Have you heard? Patrick Wolf‘s in love! Gone is the smudged eyeliner, the peroxide locks and leather bondage gear – The Bachelor is getting hitched! If the giddily tweeted engagement announcements didn’t clue you in to Patrick’s recent romantic fortunes, maybe the video for lead single ‘The City’ might – featuring Patrick gleefully pirouetting around on a sun-soaked beach, gambolling in the waves and grinning at the camera under a coiffed crimson fringe like the human personification of pep, it’s the single most joyful spectacle I’ve seen (or heard) this year.

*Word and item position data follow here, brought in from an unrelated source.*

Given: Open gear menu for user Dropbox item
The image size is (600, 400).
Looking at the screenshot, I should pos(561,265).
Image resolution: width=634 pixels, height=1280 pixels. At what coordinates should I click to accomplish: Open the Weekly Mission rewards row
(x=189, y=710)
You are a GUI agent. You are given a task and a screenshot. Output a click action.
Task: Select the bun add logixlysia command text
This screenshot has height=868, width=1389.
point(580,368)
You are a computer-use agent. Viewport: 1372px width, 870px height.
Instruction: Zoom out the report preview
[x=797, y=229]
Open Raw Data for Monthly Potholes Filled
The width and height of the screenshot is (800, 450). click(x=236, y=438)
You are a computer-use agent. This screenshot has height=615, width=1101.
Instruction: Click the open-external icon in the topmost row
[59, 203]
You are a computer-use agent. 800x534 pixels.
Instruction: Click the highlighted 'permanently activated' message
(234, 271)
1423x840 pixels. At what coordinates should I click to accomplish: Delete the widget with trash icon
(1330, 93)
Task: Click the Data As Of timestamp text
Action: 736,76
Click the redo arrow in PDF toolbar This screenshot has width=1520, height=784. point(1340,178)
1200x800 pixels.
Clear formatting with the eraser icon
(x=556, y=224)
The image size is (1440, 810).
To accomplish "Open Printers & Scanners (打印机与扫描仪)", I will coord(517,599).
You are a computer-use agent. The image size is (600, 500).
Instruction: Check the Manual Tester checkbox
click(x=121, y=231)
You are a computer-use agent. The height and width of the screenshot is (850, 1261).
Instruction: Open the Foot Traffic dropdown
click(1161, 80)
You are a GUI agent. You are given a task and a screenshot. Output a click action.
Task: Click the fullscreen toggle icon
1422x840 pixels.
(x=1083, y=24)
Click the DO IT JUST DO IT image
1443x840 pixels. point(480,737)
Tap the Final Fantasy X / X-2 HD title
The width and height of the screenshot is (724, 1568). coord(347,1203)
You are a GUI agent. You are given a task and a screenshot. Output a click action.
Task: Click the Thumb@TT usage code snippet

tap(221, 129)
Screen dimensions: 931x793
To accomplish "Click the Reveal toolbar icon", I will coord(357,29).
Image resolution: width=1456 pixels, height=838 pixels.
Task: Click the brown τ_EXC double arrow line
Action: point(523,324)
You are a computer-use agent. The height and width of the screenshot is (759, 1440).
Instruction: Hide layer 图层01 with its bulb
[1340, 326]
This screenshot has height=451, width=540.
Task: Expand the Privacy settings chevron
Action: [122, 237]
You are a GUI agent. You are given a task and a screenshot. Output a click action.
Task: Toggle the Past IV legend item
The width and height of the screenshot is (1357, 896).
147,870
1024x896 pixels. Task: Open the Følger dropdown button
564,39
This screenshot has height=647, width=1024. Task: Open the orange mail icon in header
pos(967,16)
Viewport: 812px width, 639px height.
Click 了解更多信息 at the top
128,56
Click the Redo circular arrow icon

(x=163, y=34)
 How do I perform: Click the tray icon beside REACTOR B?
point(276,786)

And testimony to this newfound joy is Lupercalia. The whole gorgeous affair kicks off with the four minute pep-rally that is ‘The City’. It’s an exhilirating, blustering major key affair, featuring rolling, hammered piano chords and a pleasingly ritzy sax solo, it’s pure schmaltz, pure exuberance – at one put he even hollers “Take you in my arms and wish you top! top! top! of the morning!” – as an Irish person who would inherit a small fortune if given a penny every time the urge has been suppressed to sock every smug so-and-so who dares to utter this reputation-ruining piece of nationalistic triteness, it goes against every bone in my body to approve of a song containing the dreaded cliché – but I do. In fact, I adore it.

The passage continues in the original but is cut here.